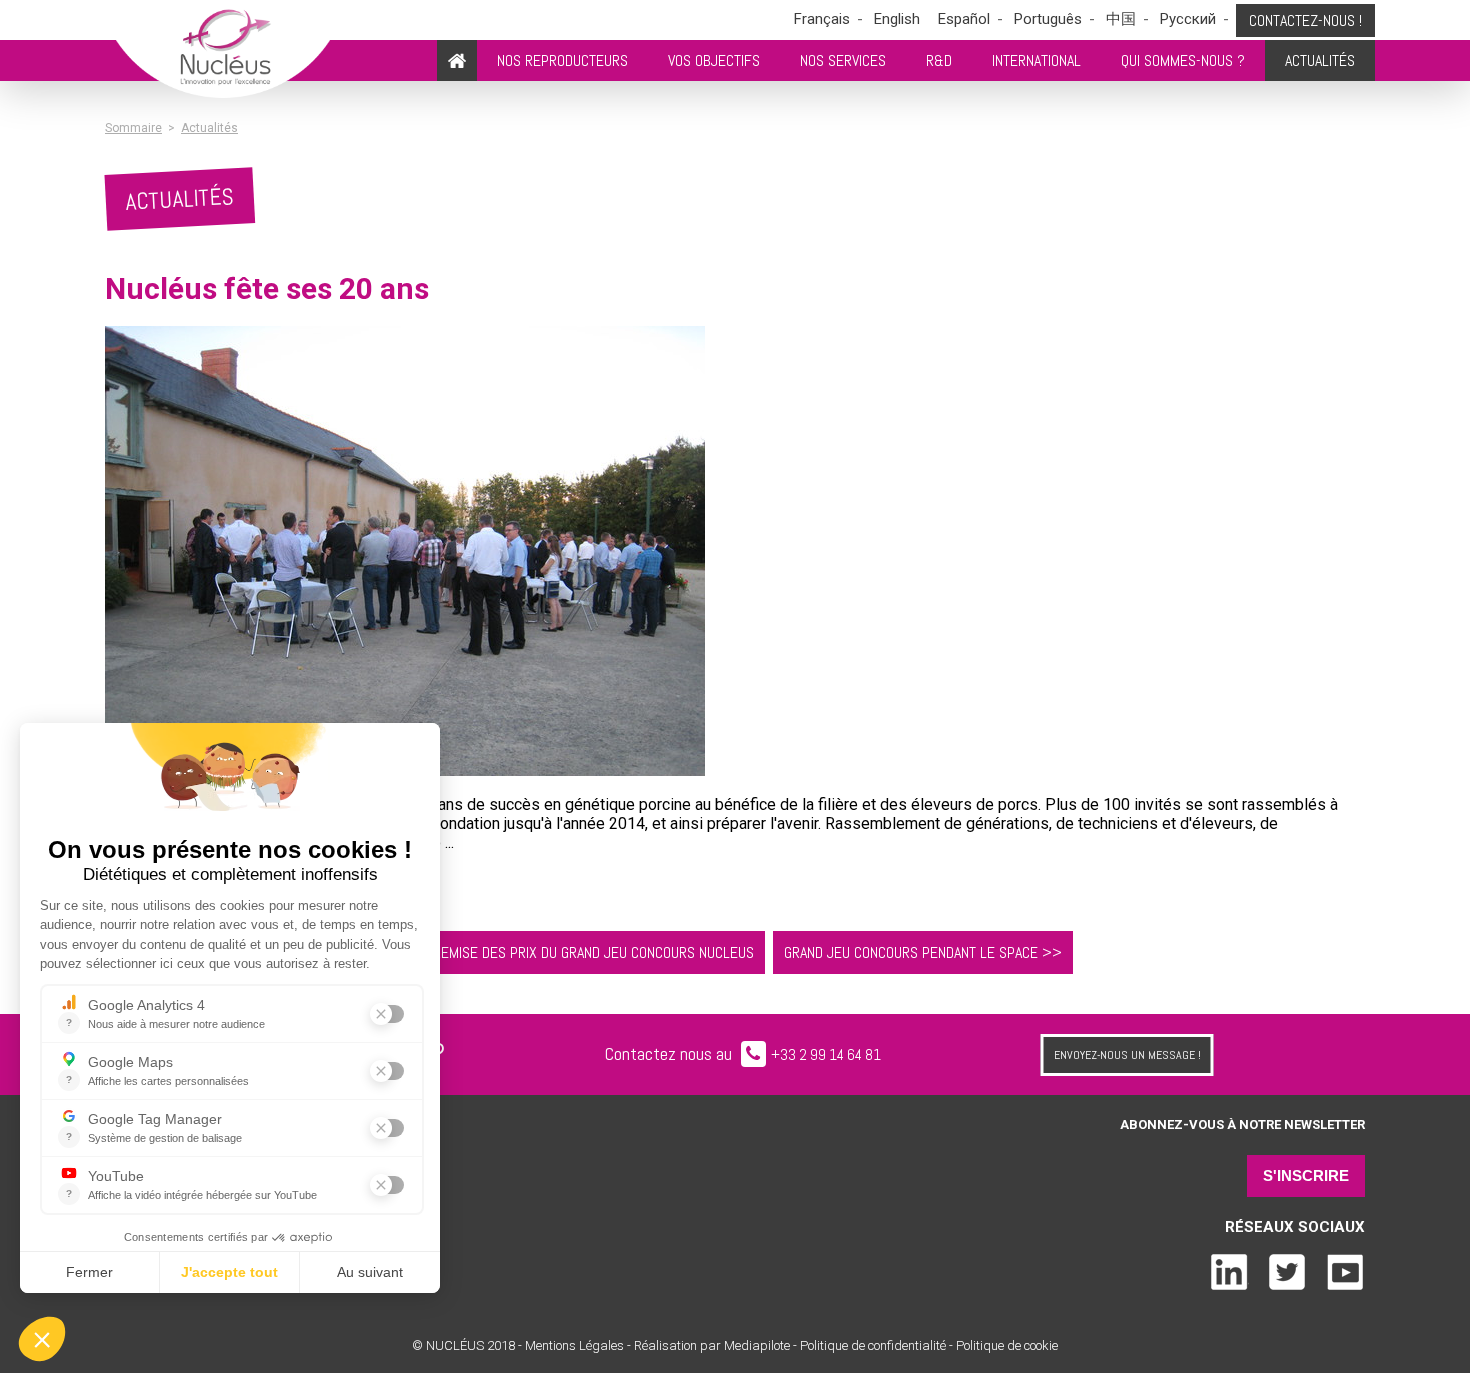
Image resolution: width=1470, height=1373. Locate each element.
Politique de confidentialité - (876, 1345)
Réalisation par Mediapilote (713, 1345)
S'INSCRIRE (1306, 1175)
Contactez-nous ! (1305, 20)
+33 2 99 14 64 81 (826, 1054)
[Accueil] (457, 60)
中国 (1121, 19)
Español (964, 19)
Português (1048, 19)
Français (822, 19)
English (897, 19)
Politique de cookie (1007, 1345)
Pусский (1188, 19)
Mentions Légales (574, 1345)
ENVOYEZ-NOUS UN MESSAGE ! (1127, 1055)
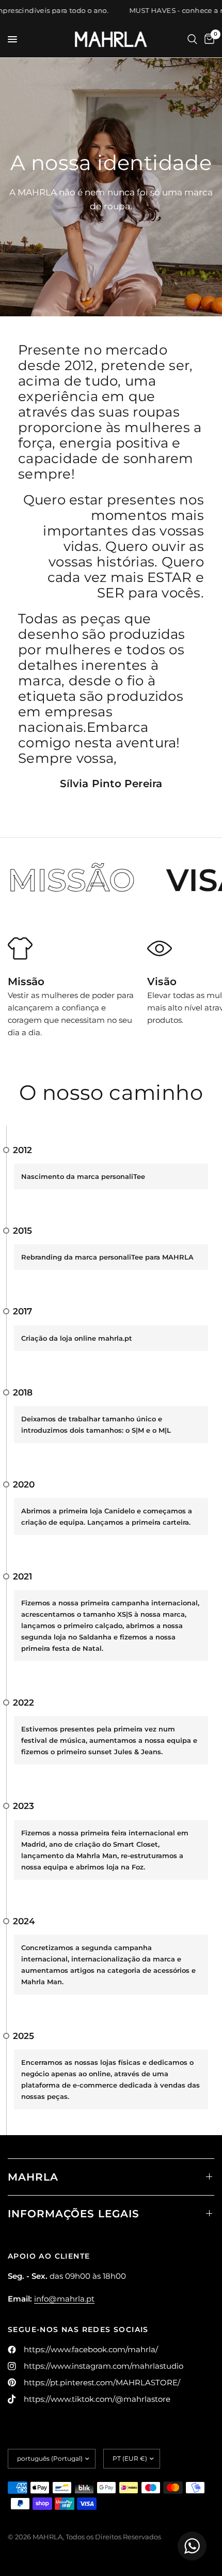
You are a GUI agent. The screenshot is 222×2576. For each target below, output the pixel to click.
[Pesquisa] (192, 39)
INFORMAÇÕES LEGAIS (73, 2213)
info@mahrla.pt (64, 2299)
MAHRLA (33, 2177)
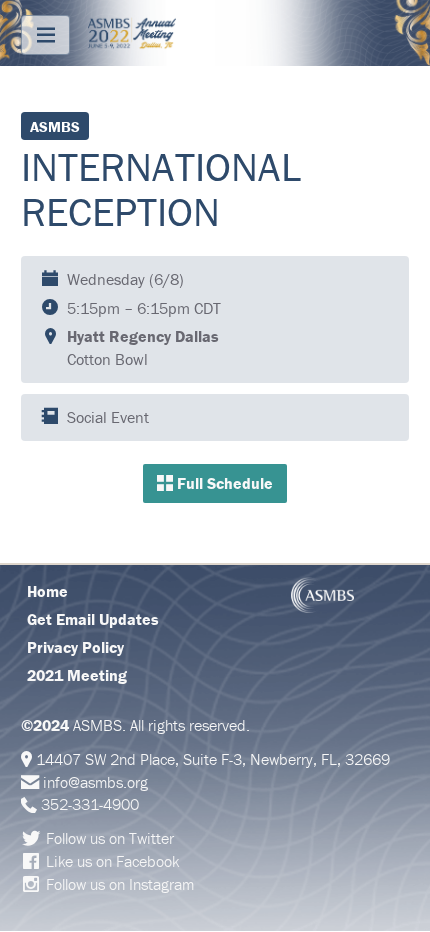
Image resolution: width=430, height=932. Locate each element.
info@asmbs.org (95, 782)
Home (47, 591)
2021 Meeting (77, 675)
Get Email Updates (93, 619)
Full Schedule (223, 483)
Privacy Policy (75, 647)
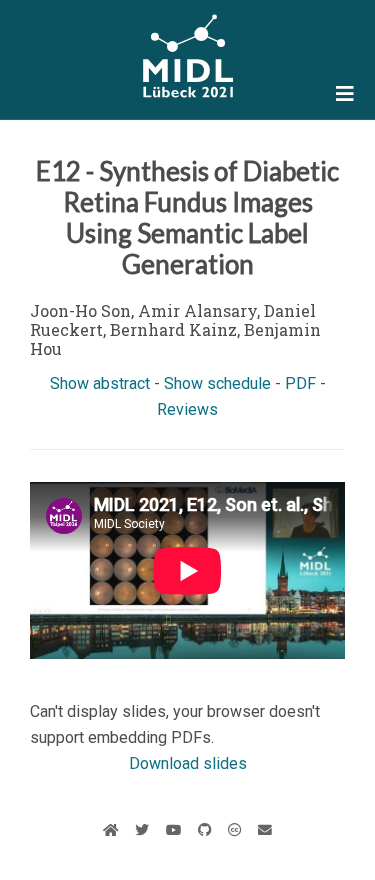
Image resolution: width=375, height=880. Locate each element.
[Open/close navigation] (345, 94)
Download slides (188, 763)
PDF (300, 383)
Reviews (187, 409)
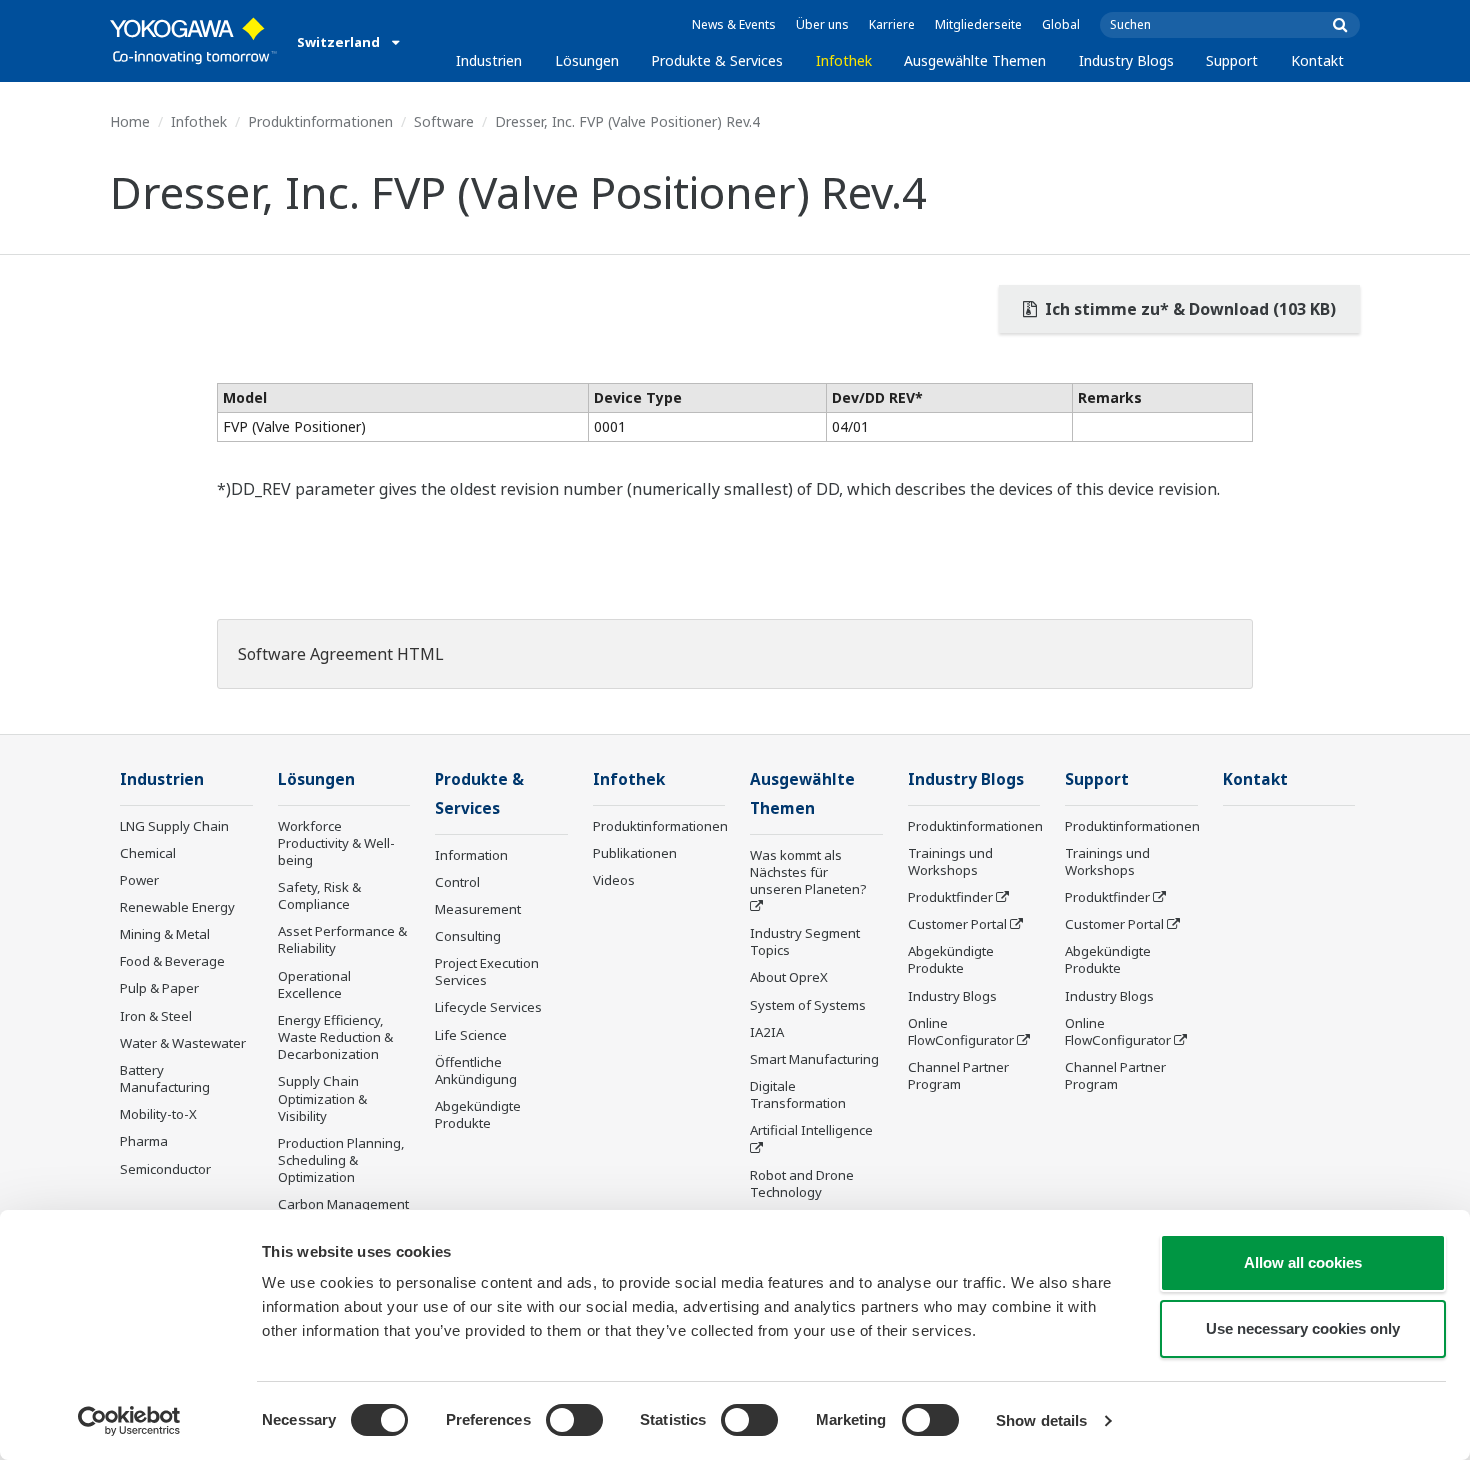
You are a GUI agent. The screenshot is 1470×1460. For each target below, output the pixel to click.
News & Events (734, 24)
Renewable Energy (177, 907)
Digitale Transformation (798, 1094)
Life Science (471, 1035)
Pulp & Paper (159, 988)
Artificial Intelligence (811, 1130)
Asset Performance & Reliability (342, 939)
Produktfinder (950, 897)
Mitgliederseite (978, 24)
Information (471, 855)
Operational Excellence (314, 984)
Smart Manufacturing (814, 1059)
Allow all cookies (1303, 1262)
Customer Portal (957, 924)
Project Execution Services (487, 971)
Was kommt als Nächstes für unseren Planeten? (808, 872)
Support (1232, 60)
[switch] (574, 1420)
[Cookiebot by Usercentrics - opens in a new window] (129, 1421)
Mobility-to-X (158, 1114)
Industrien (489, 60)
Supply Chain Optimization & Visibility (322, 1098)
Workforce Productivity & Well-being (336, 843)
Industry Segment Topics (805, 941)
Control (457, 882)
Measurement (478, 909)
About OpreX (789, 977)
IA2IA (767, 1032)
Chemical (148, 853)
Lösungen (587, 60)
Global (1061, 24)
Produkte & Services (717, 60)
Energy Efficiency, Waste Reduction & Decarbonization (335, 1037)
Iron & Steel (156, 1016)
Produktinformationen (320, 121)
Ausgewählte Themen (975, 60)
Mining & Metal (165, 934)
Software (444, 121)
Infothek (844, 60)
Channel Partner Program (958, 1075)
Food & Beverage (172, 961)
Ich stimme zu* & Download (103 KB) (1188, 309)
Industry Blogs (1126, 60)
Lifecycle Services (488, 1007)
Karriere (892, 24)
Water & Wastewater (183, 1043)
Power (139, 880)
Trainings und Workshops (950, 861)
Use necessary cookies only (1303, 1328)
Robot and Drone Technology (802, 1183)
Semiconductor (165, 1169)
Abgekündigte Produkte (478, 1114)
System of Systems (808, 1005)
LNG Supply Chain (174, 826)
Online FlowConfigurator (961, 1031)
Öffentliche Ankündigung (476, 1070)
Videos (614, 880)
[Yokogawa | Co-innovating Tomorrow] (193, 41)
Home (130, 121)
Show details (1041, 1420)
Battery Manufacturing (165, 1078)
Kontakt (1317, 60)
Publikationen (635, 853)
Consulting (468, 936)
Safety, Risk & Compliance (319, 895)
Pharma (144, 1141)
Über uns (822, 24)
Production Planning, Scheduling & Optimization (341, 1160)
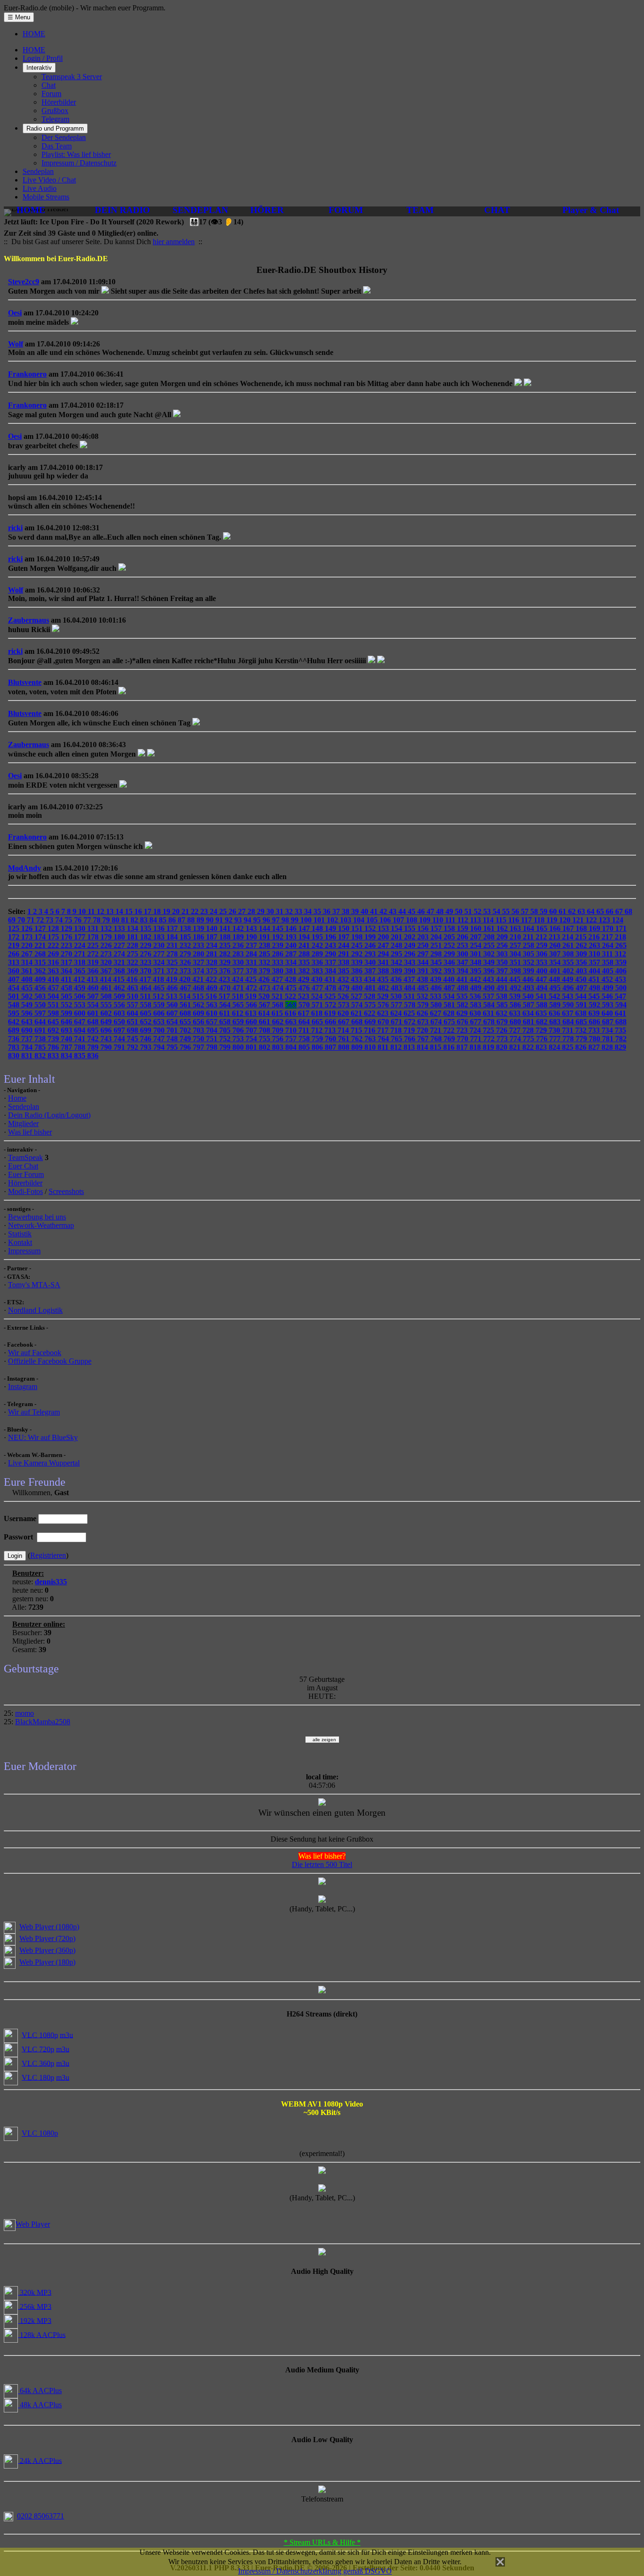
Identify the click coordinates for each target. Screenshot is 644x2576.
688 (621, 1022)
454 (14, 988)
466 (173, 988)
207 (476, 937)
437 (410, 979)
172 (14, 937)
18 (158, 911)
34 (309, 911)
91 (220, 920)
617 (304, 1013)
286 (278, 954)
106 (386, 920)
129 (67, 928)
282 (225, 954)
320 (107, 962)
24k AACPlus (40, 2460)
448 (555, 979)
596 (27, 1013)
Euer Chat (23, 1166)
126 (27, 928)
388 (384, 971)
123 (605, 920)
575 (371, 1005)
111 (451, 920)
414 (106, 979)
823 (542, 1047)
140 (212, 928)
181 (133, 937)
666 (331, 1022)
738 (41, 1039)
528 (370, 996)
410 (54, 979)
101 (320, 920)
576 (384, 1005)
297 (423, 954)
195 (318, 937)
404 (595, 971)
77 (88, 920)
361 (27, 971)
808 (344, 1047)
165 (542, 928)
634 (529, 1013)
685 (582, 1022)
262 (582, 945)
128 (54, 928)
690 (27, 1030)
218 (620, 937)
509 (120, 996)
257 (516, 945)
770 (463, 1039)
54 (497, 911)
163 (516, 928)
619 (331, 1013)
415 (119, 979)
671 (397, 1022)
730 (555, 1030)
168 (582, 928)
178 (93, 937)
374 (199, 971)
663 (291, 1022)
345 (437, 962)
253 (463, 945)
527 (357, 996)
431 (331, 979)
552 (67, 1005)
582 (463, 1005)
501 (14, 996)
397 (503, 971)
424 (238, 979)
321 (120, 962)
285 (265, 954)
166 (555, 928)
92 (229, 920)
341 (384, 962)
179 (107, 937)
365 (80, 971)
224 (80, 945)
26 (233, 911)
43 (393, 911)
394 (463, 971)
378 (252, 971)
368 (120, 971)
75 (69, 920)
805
--------------------------------------------------
### WHAT NEEDS TO BE DONE
Above are the records; repeat exactly the lines from the one holding "Software (444, 121)" down to the one holding "Water & Wastewater (183, 1043)", end lines included.

### OUTPUT BELOW
Software (444, 121)
Infothek (844, 60)
Channel Partner Program (958, 1075)
Food & Beverage (172, 961)
Ich stimme zu* & Download (103 KB) (1188, 309)
Industry Blogs (1126, 60)
Lifecycle Services (488, 1007)
Karriere (892, 24)
Water & Wastewater (183, 1043)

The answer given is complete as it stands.